- _Your task_
Each line from the one that holds "Instruction: Click the Save floppy disk icon" to the end of the entries is to be given again exactly. Do not include pictures.

*** Supplied records ***

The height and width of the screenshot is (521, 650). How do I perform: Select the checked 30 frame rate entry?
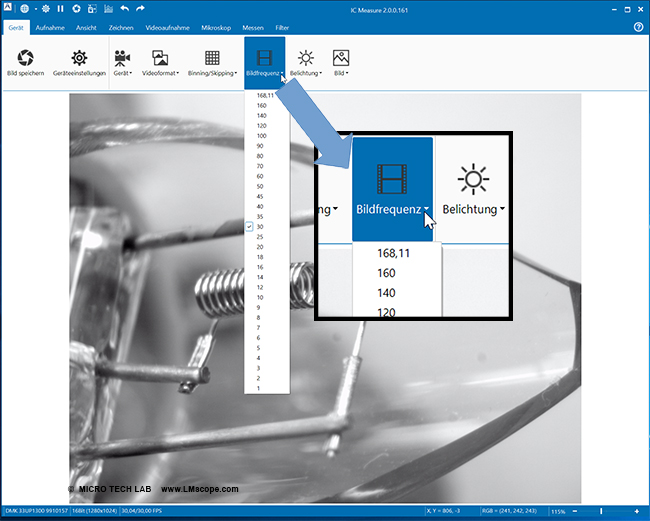point(261,227)
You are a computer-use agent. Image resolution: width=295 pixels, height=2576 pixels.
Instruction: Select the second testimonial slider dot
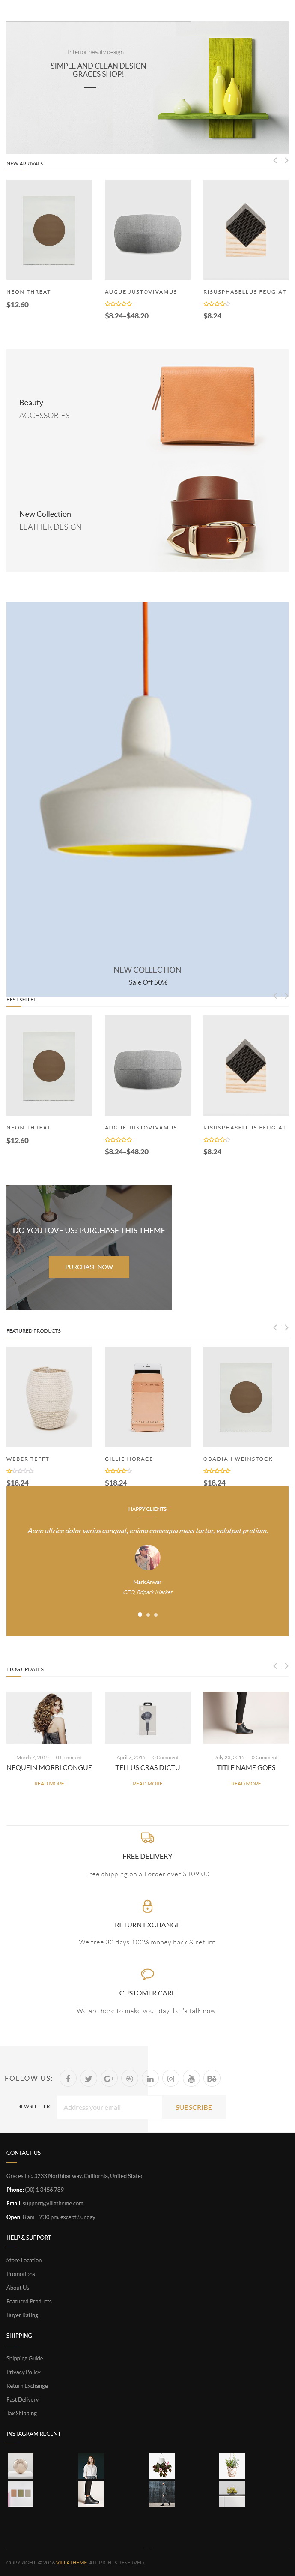point(148,1614)
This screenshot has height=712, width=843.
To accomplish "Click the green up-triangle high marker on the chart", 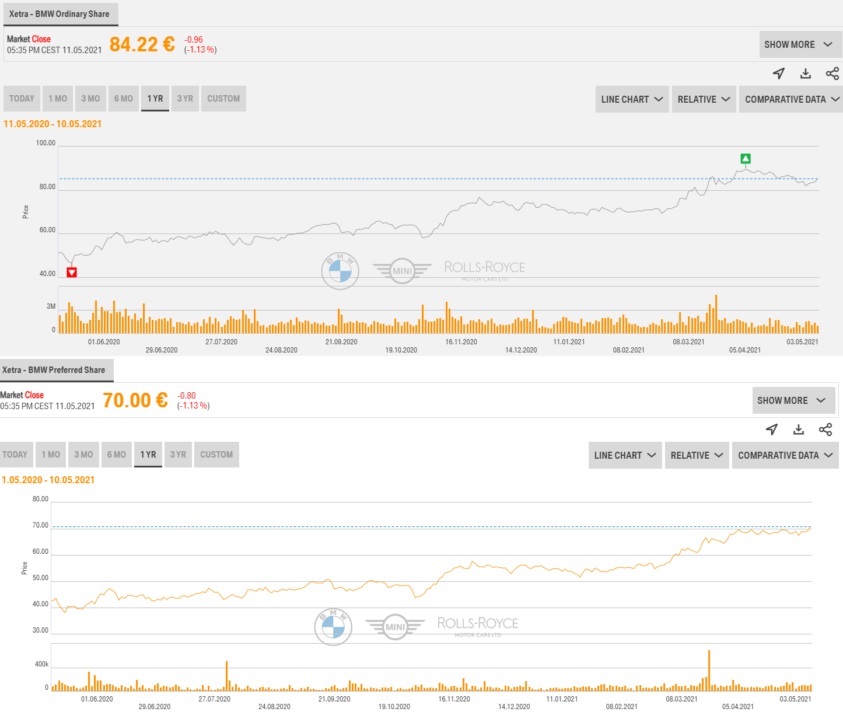I will 745,158.
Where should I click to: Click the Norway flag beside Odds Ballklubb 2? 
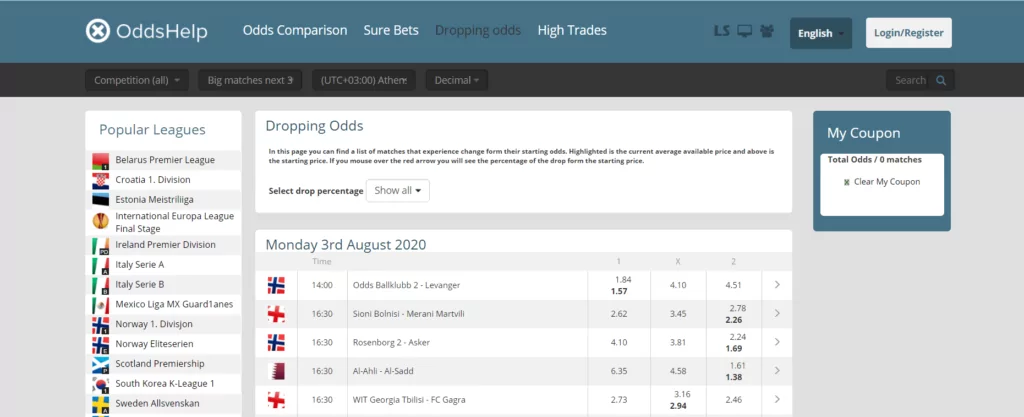276,285
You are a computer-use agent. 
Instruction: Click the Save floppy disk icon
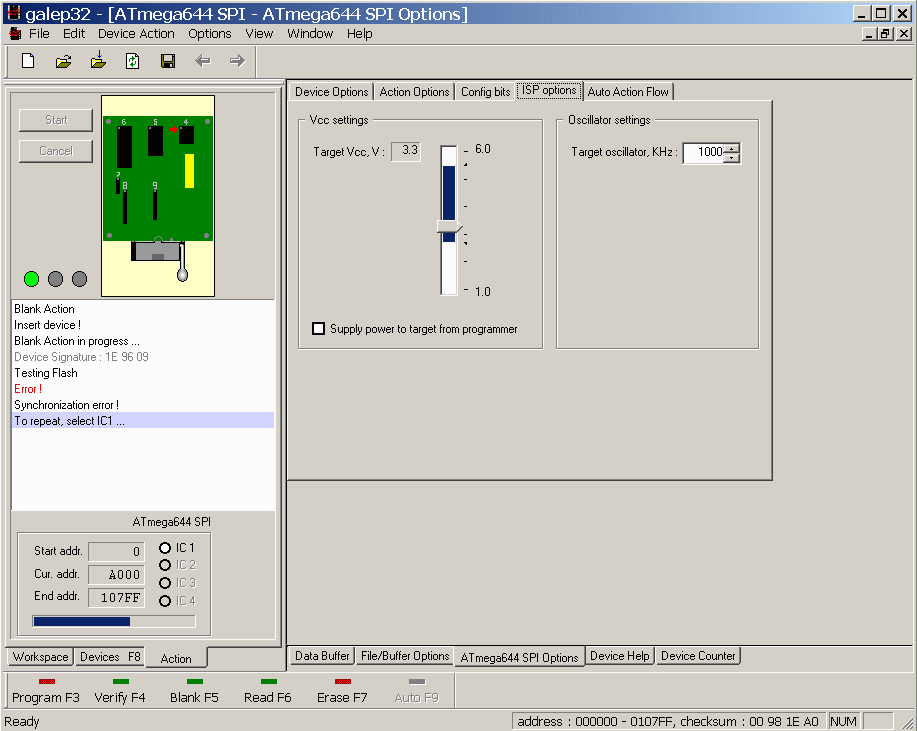pyautogui.click(x=168, y=61)
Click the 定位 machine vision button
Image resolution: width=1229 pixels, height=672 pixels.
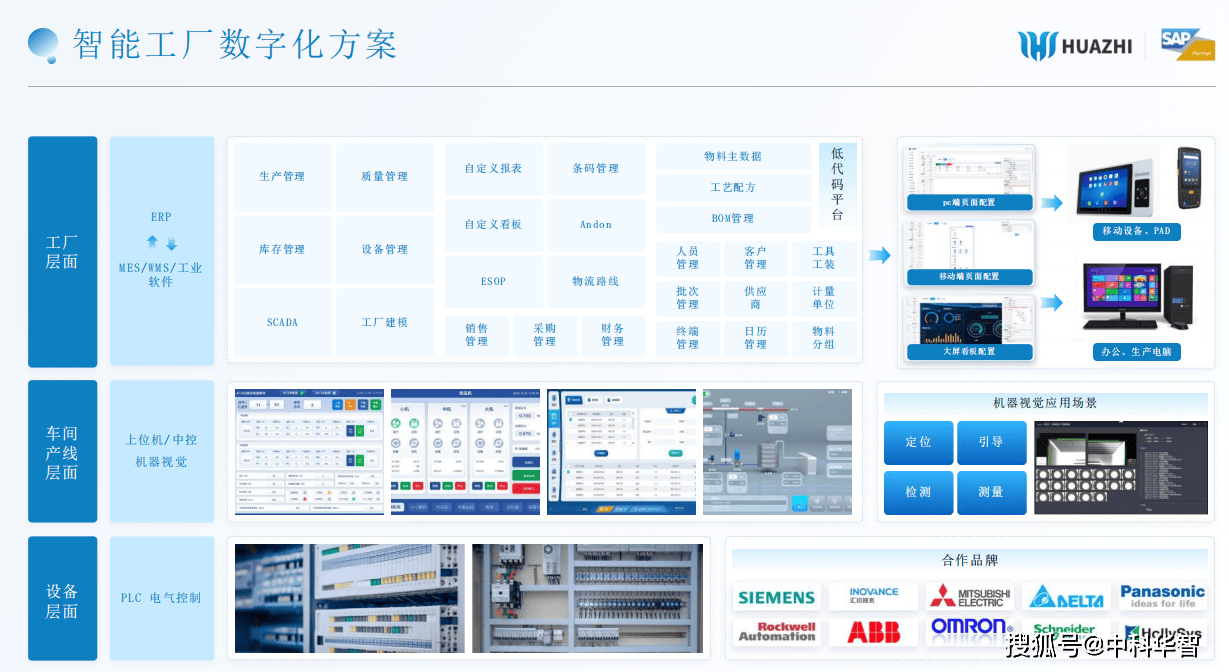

*** End of Supplied records ***

- _Solution to this problem_
Instruction: Click the Save floppy disk icon
pyautogui.click(x=168, y=61)
Click the 定位 machine vision button
Image resolution: width=1229 pixels, height=672 pixels.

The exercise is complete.